- _PETUNJUK LATIHAN_
Sebutkan setiap jenis pemeriksaan yang tercantum dalam kutipan tentang pemeriksaan diagnostik tumor otak di bawah ini.

7. Pemeriksaan Diagnostik Tumor Otak


a. CT scan dan MRI
Memperlihatkan semua tumor intrakranial dan menjadi prosedur investigasi
awal ketika penderita menunjukkan gejala yang progresif atau tanda-tanda
penyakit otak yang difus atau fokal, atau salah satu tanda spesifik dari sindrom
atau gejala-gejala tumor. Kadang sulit membedakan tumor dari abses ataupun
proses lainnya.

b. Foto polos dada


Dilakukan untuk mengetahui apakah tumornya berasal dari suatu metastasis
yang akan memberikan gambaran nodul tunggal ataupun multiple pada otak.
c. Pemeriksaan cairan serebrospinal
Dilakukan untuk melihat adanya sel-sel tumor dan juga marker tumor. Tetapi
pemeriksaan ini tidak rutin dilakukan terutama pada pasien dengan massa di
otak yang besar. Umumnya diagnosis histologik ditegakkan melalui
pemeriksaan patologi anatomi, sebagai cara yang tepat untuk membedakan
tumor dengan proses-proses infeksi (abses cerebri).
d. Biopsi stereotaktik
Dapat digunakan untuk mendiagnosis kedudukan tumor yang dalam dan untuk
memberikan dasar-dasar pengobatan dan informasi prognosis.
e. Angiografi Serebral
Memberikan gambaran pembuluh darah serebral dan letak tumor serebral.
f. Elektroensefalogram (EEG)
Mendeteksi gelombang otak abnormal pada daerah yang ditempati tumor dan
dapat memungkinkan untuk mengevaluasi lobus temporal pada waktu kejang.

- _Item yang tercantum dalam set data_
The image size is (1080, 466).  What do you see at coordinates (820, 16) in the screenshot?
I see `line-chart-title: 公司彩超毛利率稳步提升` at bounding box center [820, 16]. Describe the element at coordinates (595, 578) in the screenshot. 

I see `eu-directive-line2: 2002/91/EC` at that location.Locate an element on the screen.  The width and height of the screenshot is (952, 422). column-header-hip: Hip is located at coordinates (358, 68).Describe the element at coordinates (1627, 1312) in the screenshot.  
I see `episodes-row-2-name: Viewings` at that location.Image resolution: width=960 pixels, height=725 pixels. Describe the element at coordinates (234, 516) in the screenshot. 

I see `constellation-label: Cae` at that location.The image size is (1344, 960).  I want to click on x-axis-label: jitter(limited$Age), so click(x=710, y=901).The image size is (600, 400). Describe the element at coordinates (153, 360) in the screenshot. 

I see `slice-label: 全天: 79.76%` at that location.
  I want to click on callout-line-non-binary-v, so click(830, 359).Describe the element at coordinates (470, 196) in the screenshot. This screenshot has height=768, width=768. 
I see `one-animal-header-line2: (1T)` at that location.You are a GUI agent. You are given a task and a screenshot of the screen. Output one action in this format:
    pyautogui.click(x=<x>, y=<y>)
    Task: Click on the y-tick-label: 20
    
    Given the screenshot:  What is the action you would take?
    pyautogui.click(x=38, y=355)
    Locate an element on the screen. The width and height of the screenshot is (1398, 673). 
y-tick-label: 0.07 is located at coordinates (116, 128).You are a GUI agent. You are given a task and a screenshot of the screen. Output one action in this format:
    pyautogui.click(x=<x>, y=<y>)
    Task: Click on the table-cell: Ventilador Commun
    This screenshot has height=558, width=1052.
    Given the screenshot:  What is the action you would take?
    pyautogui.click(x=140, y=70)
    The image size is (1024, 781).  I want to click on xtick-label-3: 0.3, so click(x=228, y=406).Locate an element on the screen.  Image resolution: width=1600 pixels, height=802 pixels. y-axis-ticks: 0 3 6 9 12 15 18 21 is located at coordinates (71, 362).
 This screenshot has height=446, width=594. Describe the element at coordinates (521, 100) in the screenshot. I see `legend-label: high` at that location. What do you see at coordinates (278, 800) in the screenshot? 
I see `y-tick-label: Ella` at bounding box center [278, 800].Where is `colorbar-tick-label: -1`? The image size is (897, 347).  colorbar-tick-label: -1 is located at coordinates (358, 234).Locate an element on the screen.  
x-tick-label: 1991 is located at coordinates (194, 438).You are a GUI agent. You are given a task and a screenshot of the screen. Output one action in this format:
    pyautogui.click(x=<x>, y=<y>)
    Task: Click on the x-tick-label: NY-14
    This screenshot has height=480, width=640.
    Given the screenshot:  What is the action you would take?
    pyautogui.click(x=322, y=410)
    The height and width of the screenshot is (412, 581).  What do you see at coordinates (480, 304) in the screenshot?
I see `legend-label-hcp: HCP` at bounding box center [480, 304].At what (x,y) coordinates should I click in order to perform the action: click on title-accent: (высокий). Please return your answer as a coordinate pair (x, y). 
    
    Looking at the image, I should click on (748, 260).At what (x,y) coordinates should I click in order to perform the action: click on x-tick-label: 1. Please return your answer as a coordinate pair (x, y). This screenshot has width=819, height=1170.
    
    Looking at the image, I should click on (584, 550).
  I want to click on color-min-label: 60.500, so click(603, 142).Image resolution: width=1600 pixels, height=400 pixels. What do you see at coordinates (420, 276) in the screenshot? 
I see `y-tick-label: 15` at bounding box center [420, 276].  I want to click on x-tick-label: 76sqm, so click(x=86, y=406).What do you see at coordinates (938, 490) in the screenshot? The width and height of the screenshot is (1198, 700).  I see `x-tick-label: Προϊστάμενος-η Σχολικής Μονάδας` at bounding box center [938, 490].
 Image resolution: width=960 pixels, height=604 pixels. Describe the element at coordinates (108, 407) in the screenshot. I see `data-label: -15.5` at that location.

- _JAWABAN TUGAS_
1. CT scan dan MRI
2. Foto polos dada
3. Pemeriksaan cairan serebrospinal
4. Biopsi stereotaktik
5. Angiografi Serebral
6. Elektroensefalogram (EEG)